BEGIN Provided data

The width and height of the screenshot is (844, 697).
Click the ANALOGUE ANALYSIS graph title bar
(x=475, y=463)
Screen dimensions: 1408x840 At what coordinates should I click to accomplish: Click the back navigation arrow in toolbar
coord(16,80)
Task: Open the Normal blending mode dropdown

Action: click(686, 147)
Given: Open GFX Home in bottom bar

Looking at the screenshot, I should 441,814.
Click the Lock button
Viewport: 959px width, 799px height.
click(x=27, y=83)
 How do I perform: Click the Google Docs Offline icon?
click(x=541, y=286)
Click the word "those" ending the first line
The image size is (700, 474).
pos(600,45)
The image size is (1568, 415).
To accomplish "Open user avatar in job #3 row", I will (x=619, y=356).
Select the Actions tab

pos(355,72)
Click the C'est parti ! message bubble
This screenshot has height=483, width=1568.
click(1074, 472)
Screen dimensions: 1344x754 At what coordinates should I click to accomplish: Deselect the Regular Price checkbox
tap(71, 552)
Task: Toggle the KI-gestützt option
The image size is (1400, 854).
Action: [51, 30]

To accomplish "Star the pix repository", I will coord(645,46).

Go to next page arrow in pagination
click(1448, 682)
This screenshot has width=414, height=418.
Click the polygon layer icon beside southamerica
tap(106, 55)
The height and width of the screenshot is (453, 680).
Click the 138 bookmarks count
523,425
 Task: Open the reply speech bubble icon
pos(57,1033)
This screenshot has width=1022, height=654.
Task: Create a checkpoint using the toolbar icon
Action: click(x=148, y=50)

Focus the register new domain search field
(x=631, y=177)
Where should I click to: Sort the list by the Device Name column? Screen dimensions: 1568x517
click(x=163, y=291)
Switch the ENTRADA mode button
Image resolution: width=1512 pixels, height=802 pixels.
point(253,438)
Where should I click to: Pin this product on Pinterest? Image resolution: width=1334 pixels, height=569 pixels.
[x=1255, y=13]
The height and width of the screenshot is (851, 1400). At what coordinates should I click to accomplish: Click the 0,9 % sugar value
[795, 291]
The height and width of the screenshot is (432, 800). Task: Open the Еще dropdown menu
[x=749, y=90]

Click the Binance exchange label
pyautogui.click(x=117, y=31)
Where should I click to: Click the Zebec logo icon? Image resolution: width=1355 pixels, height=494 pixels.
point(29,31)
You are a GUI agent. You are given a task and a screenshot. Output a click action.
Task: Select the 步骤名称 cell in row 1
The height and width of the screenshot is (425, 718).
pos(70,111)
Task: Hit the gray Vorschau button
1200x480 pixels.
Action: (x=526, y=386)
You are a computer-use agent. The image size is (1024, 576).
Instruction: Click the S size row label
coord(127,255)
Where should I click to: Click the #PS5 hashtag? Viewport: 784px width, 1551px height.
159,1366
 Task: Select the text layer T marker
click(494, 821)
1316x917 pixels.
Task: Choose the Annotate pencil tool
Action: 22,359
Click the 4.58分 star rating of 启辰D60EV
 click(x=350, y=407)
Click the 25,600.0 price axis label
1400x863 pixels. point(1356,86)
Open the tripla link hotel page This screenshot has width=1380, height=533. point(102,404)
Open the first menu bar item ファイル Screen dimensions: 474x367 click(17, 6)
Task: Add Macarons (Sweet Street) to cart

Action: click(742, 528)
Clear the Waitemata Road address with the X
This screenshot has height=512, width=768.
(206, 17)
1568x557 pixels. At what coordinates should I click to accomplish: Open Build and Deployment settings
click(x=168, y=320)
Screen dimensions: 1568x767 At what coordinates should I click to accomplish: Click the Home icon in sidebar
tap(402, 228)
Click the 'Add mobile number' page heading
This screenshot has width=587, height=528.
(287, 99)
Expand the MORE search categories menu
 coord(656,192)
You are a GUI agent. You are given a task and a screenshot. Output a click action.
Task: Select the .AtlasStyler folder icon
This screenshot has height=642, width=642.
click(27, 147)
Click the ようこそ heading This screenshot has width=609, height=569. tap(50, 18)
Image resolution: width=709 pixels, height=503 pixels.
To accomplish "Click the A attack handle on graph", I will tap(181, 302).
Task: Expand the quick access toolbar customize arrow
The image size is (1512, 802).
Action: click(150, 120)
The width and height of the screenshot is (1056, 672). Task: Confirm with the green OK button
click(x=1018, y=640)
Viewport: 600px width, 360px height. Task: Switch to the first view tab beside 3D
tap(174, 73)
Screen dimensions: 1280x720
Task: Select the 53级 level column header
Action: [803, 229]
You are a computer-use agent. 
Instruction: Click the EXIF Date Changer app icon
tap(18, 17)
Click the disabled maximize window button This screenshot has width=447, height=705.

END Provided data

- _Work instruction_
Copy out every record exactly; leave nothing out.

- _Response to this task_
The width and height of the screenshot is (844, 697).
Click the ANALOGUE ANALYSIS graph title bar
(x=475, y=463)
Screen dimensions: 1408x840 At what coordinates should I click to accomplish: Click the back navigation arrow in toolbar
coord(16,80)
Task: Open the Normal blending mode dropdown

Action: click(686, 147)
Given: Open GFX Home in bottom bar

Looking at the screenshot, I should 441,814.
Click the Lock button
Viewport: 959px width, 799px height.
click(x=27, y=83)
 How do I perform: Click the Google Docs Offline icon?
click(x=541, y=286)
Click the word "those" ending the first line
The image size is (700, 474).
pos(600,45)
The image size is (1568, 415).
To accomplish "Open user avatar in job #3 row", I will (x=619, y=356).
Select the Actions tab

pos(355,72)
Click the C'est parti ! message bubble
This screenshot has height=483, width=1568.
click(1074, 472)
Screen dimensions: 1344x754 At what coordinates should I click to accomplish: Deselect the Regular Price checkbox
tap(71, 552)
Task: Toggle the KI-gestützt option
The image size is (1400, 854).
Action: [51, 30]

To accomplish "Star the pix repository", I will coord(645,46).

Go to next page arrow in pagination
click(1448, 682)
This screenshot has width=414, height=418.
Click the polygon layer icon beside southamerica
tap(106, 55)
The height and width of the screenshot is (453, 680).
Click the 138 bookmarks count
523,425
 Task: Open the reply speech bubble icon
pos(57,1033)
This screenshot has width=1022, height=654.
Task: Create a checkpoint using the toolbar icon
Action: click(x=148, y=50)

Focus the register new domain search field
(x=631, y=177)
Where should I click to: Sort the list by the Device Name column? Screen dimensions: 1568x517
click(x=163, y=291)
Switch the ENTRADA mode button
Image resolution: width=1512 pixels, height=802 pixels.
point(253,438)
Where should I click to: Pin this product on Pinterest? Image resolution: width=1334 pixels, height=569 pixels.
[x=1255, y=13]
The height and width of the screenshot is (851, 1400). At what coordinates should I click to accomplish: Click the 0,9 % sugar value
[795, 291]
The height and width of the screenshot is (432, 800). Task: Open the Еще dropdown menu
[x=749, y=90]

Click the Binance exchange label
pyautogui.click(x=117, y=31)
Where should I click to: Click the Zebec logo icon? Image resolution: width=1355 pixels, height=494 pixels.
point(29,31)
You are a GUI agent. You are given a task and a screenshot. Output a click action.
Task: Select the 步骤名称 cell in row 1
The height and width of the screenshot is (425, 718).
pos(70,111)
Task: Hit the gray Vorschau button
1200x480 pixels.
Action: (x=526, y=386)
You are a computer-use agent. The image size is (1024, 576).
Instruction: Click the S size row label
coord(127,255)
Where should I click to: Click the #PS5 hashtag? Viewport: 784px width, 1551px height.
159,1366
 Task: Select the text layer T marker
click(494, 821)
1316x917 pixels.
Task: Choose the Annotate pencil tool
Action: 22,359
Click the 4.58分 star rating of 启辰D60EV
 click(x=350, y=407)
Click the 25,600.0 price axis label
1400x863 pixels. point(1356,86)
Open the tripla link hotel page This screenshot has width=1380, height=533. point(102,404)
Open the first menu bar item ファイル Screen dimensions: 474x367 click(17, 6)
Task: Add Macarons (Sweet Street) to cart

Action: click(742, 528)
Clear the Waitemata Road address with the X
This screenshot has height=512, width=768.
(206, 17)
1568x557 pixels. At what coordinates should I click to accomplish: Open Build and Deployment settings
click(x=168, y=320)
Screen dimensions: 1568x767 At what coordinates should I click to accomplish: Click the Home icon in sidebar
tap(402, 228)
Click the 'Add mobile number' page heading
This screenshot has width=587, height=528.
(287, 99)
Expand the MORE search categories menu
 coord(656,192)
You are a GUI agent. You are given a task and a screenshot. Output a click action.
Task: Select the .AtlasStyler folder icon
This screenshot has height=642, width=642.
click(27, 147)
Click the ようこそ heading This screenshot has width=609, height=569. tap(50, 18)
Image resolution: width=709 pixels, height=503 pixels.
To accomplish "Click the A attack handle on graph", I will tap(181, 302).
Task: Expand the quick access toolbar customize arrow
The image size is (1512, 802).
Action: click(150, 120)
The width and height of the screenshot is (1056, 672). Task: Confirm with the green OK button
click(x=1018, y=640)
Viewport: 600px width, 360px height. Task: Switch to the first view tab beside 3D
tap(174, 73)
Screen dimensions: 1280x720
Task: Select the 53级 level column header
Action: [803, 229]
You are a computer-use agent. 
Instruction: Click the EXIF Date Changer app icon
tap(18, 17)
Click the disabled maximize window button This screenshot has width=447, height=705.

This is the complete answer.